Complainant asserts that Respondent registered and uses the <migraineagain.org> domain name in bad faith to cause confusion as to the source of its website or its affiliation in order to attract, for commercial gain, Internet users to its website. Using a disputed domain name to create a likelihood of confusion as to the sponsorship or affiliation of the resolving website for commercial gain is evidence of bad faith under Policy ¶¶ 4(b)(iii) and (iv). See Nestlé Waters North America, Inc. v. Domain Administrator / Fundacion Privacy Services LTD, FA 1792308 (Forum July 22, 2018) (Finding Respondent uses the domain names to point to a site which offers links relating to Complainant’s business. “Accordingly, the Panel holds that the Respondent has intentionally attempted to attract for commercial gain Internet users to its website by creating likelihood of confusion with the Complainant's trade marks as to the source, sponsorship, affiliation or endorsement of the web site likely to disrupt the business of the Complainant.”). Accordingly, the Panel finds disruption of Complainant’s business for Respondent’s commercial gain, bad faith under Policy ¶¶ 4(b)(iii) and (iv).
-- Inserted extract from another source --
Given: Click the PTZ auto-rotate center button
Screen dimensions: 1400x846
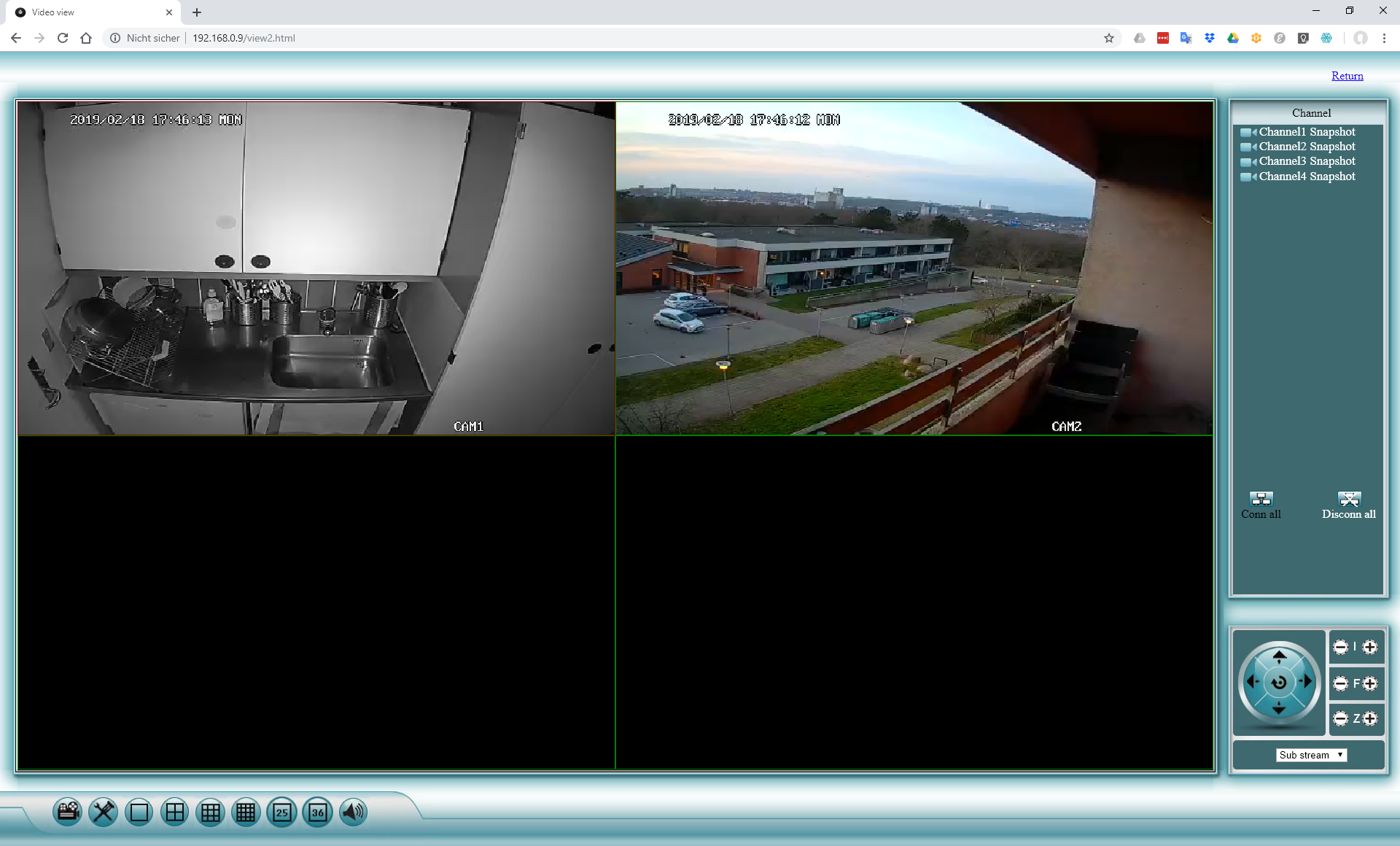Looking at the screenshot, I should pos(1279,683).
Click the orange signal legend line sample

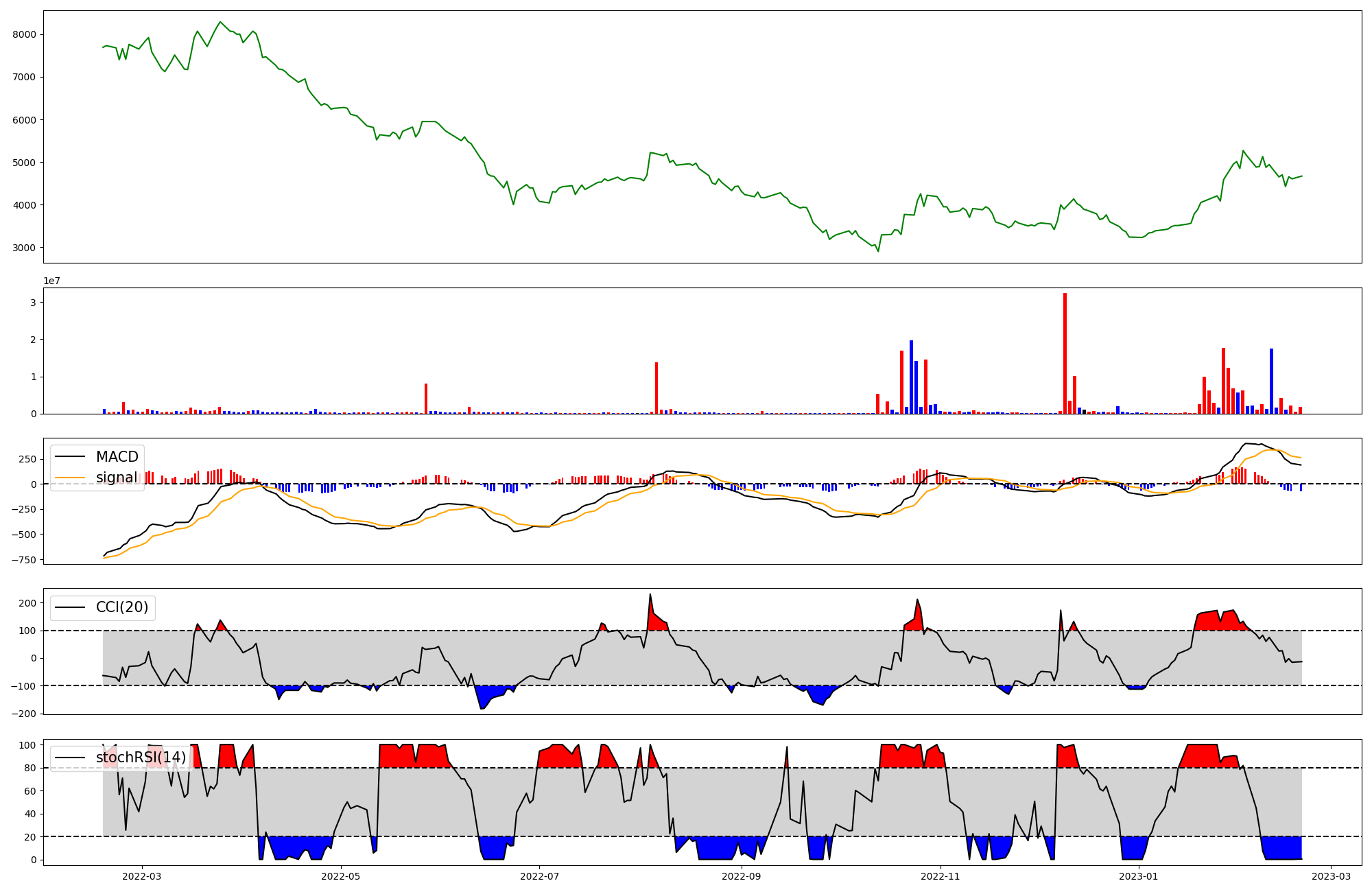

Complainant contends that Respondent registered the <migraineagain.org> domain name in bad faith by impersonating Complainant and offering fictitious job offers. This constitutes phishing and is evidence of bad faith under Policy ¶ 4(a)(iii). See Morgan Stanley v. Bruce Pu, FA 1764120 (Forum Feb. 2, 2018) (“[T]he screenshot of the resolving webpage allows users to input their name and email address, which Complainant claims Respondent uses that to fraudulently phish for information. Thus, the Panel agrees that Respondent phishes for information and finds that Respondent does so in bad faith under Policy ¶ 4(a)(iii).”) Complainant provides screenshot evidence of the Respondent’s job scam. Therefore, the Panel finds that Respondent registered and uses the disputed domain name in bad faith under Policy ¶ 4(a)(iii).
Complainant also asserts that Respondent registered the disputed domain name with actual knowledge of Complainant’s rights in the MIGRAINE AGAIN mark, as evinced by the attempted fraudulent job scam perpetrated by Respondent. Complainant states that it first used the MIGRAINE AGAIN mark in 2014, well before Respondent registered the disputed domain name on October 24, 2022. The Panel agrees with Complainant and finds that Respondent registered the disputed domain name in bad faith under Policy ¶ 4(a)(iii). See Orbitz Worldwide, LLC v. Domain Librarian, FA 1535826 (Forum Feb. 6, 2014) (“The Panel notes that although the UDRP does not recognize ‘constructive notice’ as sufficient grounds for finding Policy ¶ 4(a)(iii) bad faith, the Panel here finds actual knowledge through the name used for the domain and the use made of it.”).
The Panel finds that Complainant has satisfied Policy ¶ 4(a)(iii).
Having established all three elements required under the ICANN Policy, the Panel concludes that relief shall be GRANTED.
Accordingly, it is Ordered that the <migraineagain.org> domain name be TRANSFERRED from Respondent to Complainant.